** WHAT IS NEEDED **
When the line containing "The image size is (1074, 534)." is found in the data below, give it again along with every later line, exactly; drop the pictures.

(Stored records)
-.-.-

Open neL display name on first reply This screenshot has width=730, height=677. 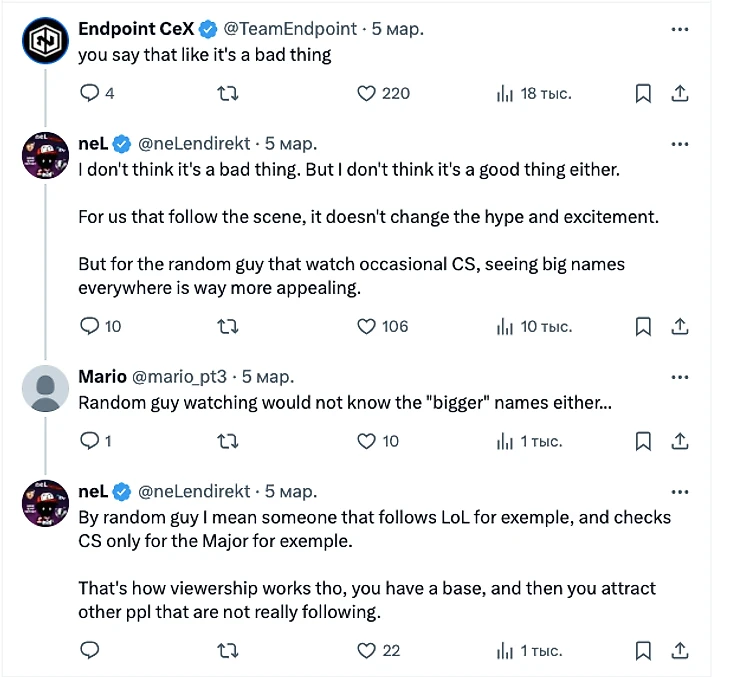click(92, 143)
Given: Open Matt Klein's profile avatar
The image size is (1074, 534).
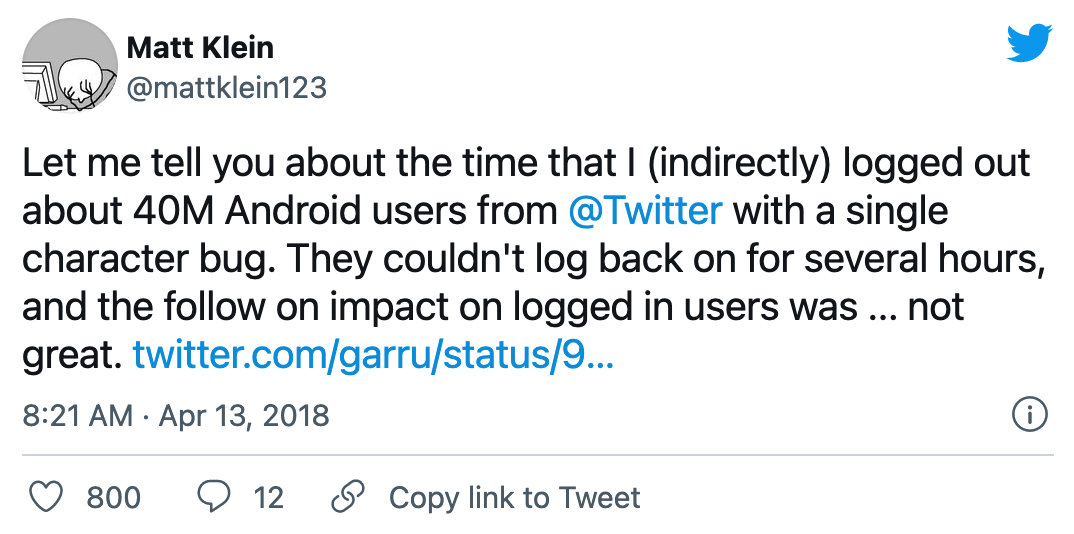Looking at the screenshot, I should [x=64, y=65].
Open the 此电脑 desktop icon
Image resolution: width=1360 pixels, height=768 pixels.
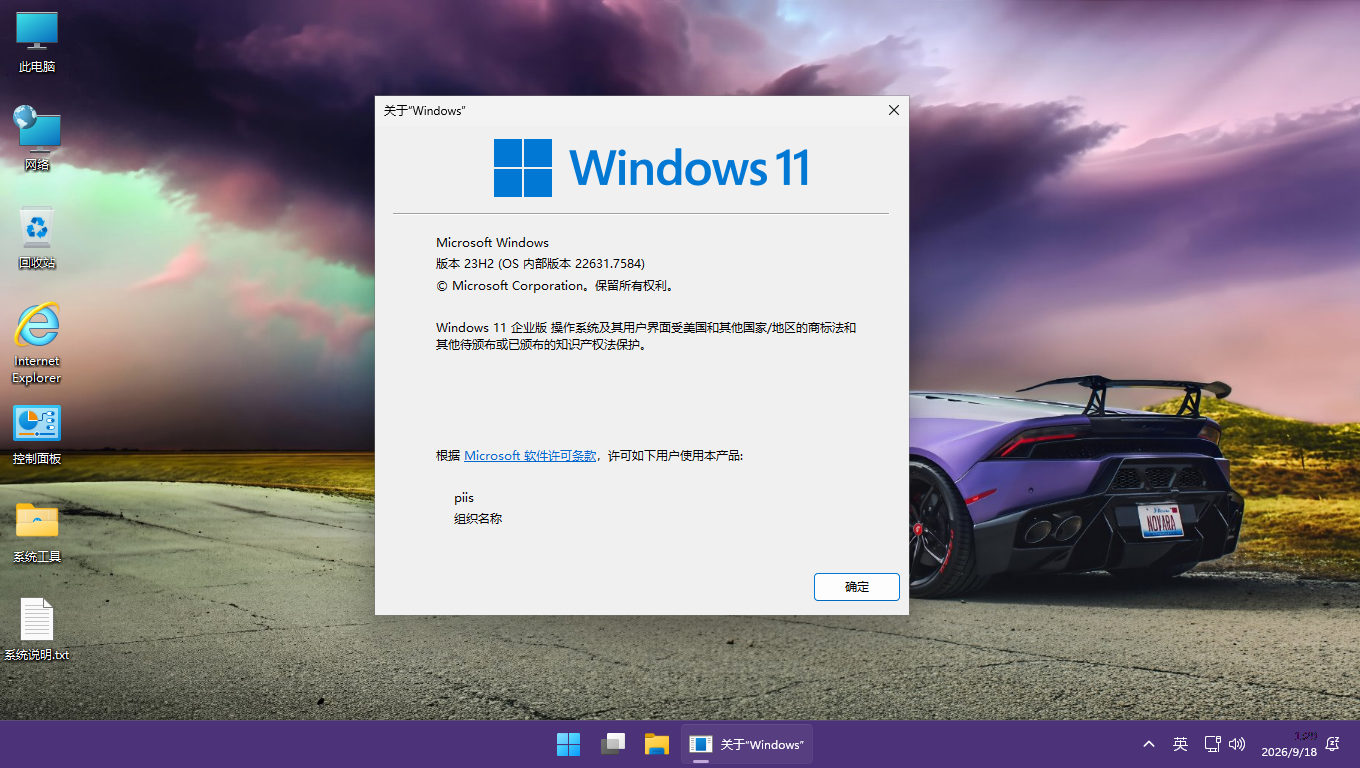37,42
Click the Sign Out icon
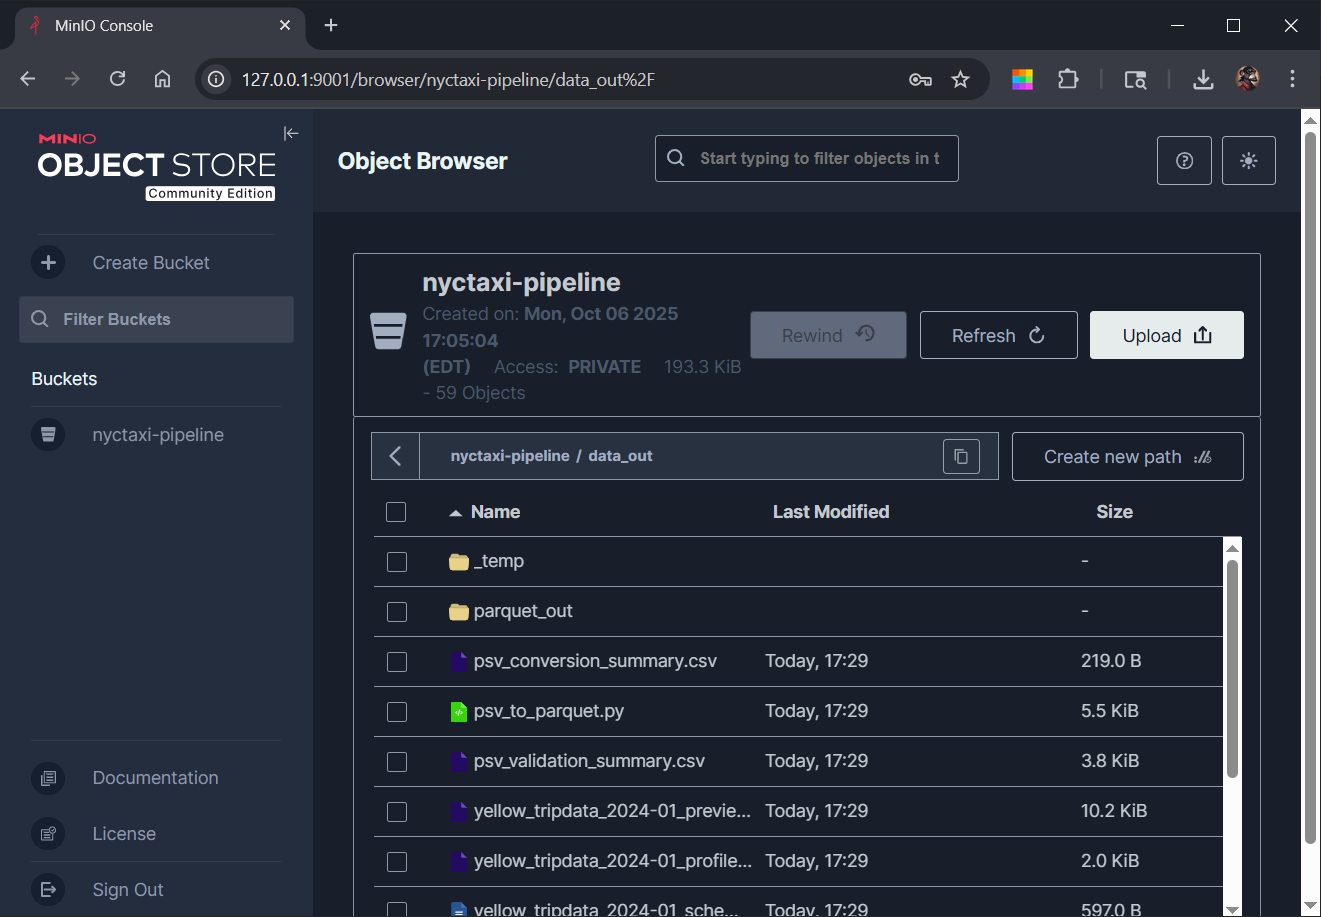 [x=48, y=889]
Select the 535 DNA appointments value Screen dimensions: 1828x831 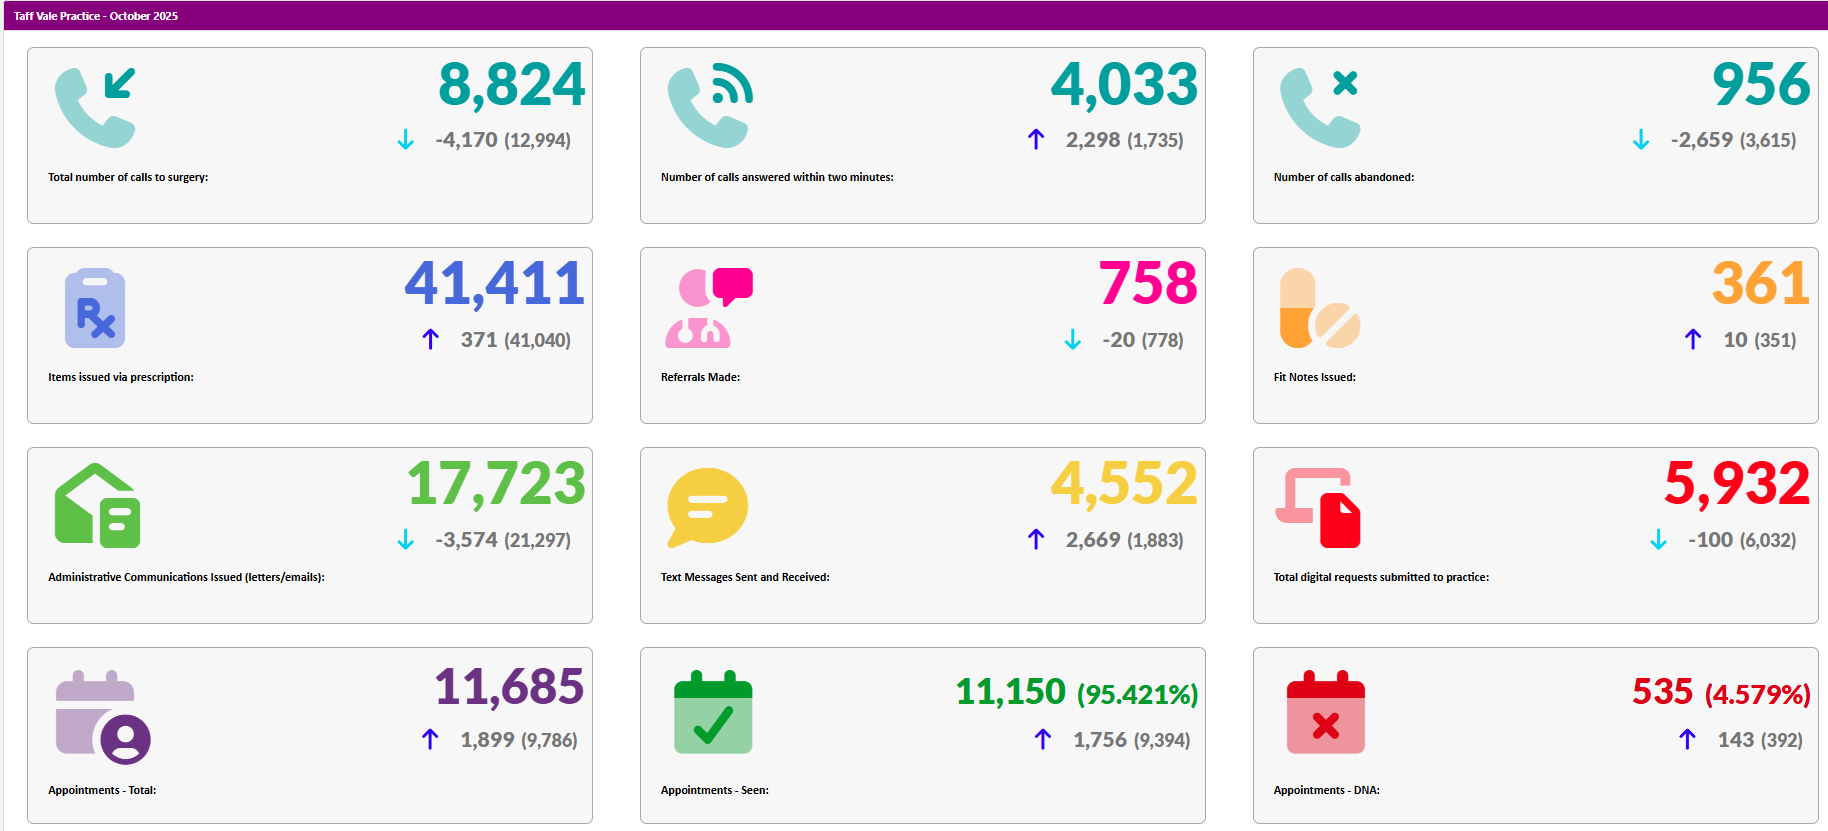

-.-.-

** WRITTEN SOLUTION **
The image size is (1074, 534).
Looking at the screenshot, I should [x=64, y=65].
Open the 此电脑 desktop icon
Image resolution: width=1360 pixels, height=768 pixels.
37,42
Click the Sign Out icon
 [x=48, y=889]
Select the 535 DNA appointments value Screen dimensions: 1828x831 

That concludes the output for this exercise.